QUOTED TEXT ->
ADR-001: Event Bus Architecture

Status

Accepted

Context

Triage Warden needs to coordinate multiple components (enrichment, analysis, action execution, notifications) in response to security incidents. We needed a way to:

  1. Decouple components for independent development and testing
  2. Enable real-time updates to the dashboard
  3. Support both synchronous and asynchronous processing
  4. Maintain an audit trail of all system events

Decision

We implemented an in-process event bus using Tokio channels with the following design:

Event Types

All significant system events are captured as TriageEvent variants:

  • AlertReceived - New alert from webhook
  • IncidentCreated - Incident created from alert
  • EnrichmentComplete - Single enrichment finished
  • EnrichmentPhaseComplete - All enrichments done
  • AnalysisComplete - AI analysis finished
  • ActionsProposed - Response actions proposed
  • ActionApproved/Denied - Action approval decision
  • ActionExecuted - Action completed
  • StatusChanged - Incident status transition
  • TicketCreated - External ticket created
  • IncidentEscalated - Incident escalated
  • IncidentResolved - Incident resolved
  • KillSwitchActivated - Emergency stop triggered

Delivery Mechanisms

  1. Broadcast Channel: For real-time dashboard updates via SSE
  2. Named Subscribers: For component-specific processing queues
  3. Event History: In-memory buffer for recent event retrieval

Error Handling

Events are fire-and-forget with fallback logging:

  • publish() - Returns Result for cases where failure matters
  • publish_with_fallback() - Logs errors, never fails (for non-critical events)

STORED RECORDS ->
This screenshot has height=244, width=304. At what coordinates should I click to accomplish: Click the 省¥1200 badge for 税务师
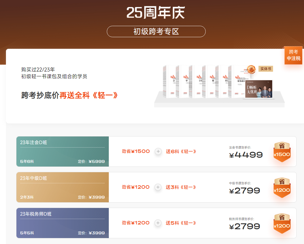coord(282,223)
...
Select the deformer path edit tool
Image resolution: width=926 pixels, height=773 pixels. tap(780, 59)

WHAT TO DO ->
**1.** According to the event bus text, what is used to build the in-process event bus?
**2.** From the event bus text, reproduce word for word the part that opens with the words containing "Events are fire-and-forget" and closes with "(for non-critical events)".
**3.** Translate this sentence from the event bus text into Spanish: "Triage Warden needs to coordinate multiple components (enrichment, analysis, action execution, notifications) in response to security incidents."

CORRECT ANSWERS ->
**1.** Tokio channels.

**2.**
Events are fire-and-forget with fallback logging:

  • publish() - Returns Result for cases where failure matters
  • publish_with_fallback() - Logs errors, never fails (for non-critical events)

**3.** Triage Warden necesita coordinar varios componentes (enriquecimiento, análisis, ejecución de acciones, notificaciones) en respuesta a incidentes de seguridad.